**WHAT THE TASK ASKS:** Go over the records and count each line that has the string "table". Give the number and nothing else.

Top of DATA SHOWN

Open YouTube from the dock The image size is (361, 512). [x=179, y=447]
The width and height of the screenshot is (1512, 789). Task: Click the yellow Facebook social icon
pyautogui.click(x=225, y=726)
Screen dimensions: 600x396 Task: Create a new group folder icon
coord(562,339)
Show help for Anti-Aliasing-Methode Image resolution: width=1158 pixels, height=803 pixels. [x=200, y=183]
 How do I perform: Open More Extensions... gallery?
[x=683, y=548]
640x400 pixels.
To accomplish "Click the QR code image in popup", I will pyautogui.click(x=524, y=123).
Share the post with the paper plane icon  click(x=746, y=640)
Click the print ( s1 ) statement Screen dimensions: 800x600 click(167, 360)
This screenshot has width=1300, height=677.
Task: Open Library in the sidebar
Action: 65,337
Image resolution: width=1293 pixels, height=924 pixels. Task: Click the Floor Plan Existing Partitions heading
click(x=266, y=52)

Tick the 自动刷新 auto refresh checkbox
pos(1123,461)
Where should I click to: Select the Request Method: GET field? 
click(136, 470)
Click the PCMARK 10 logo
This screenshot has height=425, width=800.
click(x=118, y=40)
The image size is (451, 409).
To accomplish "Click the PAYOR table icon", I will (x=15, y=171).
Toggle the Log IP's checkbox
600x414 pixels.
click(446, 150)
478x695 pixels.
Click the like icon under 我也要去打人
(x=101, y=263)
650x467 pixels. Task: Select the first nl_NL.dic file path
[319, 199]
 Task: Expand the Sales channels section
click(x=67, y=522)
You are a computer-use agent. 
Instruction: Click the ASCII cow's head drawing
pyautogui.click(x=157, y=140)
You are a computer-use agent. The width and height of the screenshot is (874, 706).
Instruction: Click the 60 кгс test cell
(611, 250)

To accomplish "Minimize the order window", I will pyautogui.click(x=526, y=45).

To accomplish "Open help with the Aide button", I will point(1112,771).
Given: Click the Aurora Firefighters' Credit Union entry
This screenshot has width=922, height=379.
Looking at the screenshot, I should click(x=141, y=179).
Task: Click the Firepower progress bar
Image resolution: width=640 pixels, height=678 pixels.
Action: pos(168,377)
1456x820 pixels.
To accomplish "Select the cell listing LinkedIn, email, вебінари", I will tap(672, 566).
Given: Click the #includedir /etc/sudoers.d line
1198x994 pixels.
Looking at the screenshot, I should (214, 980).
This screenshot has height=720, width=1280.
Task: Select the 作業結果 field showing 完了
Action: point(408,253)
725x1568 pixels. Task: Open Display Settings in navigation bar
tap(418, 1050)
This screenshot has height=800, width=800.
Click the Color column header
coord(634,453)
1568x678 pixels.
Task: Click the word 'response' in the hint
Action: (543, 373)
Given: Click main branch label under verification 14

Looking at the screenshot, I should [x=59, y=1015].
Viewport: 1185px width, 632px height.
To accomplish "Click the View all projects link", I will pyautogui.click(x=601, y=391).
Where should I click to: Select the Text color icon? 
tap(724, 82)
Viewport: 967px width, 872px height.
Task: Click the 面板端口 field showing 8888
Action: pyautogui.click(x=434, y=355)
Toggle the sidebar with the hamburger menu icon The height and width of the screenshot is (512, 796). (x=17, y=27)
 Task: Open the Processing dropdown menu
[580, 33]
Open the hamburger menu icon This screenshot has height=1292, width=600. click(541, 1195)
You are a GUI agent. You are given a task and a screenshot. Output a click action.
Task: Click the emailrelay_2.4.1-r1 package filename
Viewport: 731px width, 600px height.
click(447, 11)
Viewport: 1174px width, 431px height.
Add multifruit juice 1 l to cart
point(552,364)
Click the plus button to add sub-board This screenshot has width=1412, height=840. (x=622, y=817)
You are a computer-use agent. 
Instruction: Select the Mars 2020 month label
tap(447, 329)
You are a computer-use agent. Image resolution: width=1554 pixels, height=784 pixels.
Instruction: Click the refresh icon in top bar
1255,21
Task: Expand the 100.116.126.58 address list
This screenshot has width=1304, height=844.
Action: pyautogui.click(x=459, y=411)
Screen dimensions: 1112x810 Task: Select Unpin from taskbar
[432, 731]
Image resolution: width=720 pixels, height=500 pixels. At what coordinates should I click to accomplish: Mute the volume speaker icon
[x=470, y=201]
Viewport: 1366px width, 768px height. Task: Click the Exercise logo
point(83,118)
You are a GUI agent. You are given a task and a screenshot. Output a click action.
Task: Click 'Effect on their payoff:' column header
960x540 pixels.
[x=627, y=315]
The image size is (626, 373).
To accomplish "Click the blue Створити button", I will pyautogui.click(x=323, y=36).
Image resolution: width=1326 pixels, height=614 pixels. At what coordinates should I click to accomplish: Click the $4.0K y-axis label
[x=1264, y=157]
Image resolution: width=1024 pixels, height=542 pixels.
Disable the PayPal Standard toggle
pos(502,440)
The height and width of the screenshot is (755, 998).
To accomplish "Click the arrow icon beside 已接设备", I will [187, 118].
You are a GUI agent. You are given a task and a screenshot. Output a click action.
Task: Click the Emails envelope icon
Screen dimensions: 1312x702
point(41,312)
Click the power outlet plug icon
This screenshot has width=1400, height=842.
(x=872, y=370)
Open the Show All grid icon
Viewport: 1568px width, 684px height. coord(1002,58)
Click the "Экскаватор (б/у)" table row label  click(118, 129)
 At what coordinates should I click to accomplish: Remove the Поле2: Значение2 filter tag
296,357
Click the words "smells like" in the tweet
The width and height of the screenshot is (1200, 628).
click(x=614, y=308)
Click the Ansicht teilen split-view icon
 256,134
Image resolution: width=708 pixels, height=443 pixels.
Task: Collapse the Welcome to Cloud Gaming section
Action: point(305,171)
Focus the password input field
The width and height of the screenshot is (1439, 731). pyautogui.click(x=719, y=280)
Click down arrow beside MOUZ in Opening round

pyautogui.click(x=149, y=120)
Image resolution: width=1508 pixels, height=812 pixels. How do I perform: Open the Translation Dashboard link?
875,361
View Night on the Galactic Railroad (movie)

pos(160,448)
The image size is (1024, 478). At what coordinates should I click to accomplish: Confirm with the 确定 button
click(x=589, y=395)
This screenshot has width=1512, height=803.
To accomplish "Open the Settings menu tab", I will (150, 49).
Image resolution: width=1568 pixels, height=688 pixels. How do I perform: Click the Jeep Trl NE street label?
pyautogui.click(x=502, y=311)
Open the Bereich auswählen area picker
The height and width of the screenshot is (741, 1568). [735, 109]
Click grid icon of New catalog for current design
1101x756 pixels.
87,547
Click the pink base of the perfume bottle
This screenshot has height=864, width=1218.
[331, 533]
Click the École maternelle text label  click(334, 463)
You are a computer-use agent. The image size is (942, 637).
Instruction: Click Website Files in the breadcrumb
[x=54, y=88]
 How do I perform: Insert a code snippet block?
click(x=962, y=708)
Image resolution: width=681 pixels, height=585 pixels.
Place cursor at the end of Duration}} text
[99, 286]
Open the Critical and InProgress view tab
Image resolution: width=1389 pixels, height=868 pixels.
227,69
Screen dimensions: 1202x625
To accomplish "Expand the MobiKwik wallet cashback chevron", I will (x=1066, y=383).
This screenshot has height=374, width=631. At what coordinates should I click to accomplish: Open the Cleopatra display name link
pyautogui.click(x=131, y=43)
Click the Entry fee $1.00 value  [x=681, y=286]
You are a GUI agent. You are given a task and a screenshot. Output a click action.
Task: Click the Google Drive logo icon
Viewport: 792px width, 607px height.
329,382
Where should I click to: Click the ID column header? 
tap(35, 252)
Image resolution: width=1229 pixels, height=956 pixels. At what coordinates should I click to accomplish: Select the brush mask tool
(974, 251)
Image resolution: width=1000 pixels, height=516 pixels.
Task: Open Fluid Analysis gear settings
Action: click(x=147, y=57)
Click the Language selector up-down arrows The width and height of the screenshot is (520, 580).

Bottom of DATA SHOWN

**EXERCISE ANSWER:** 2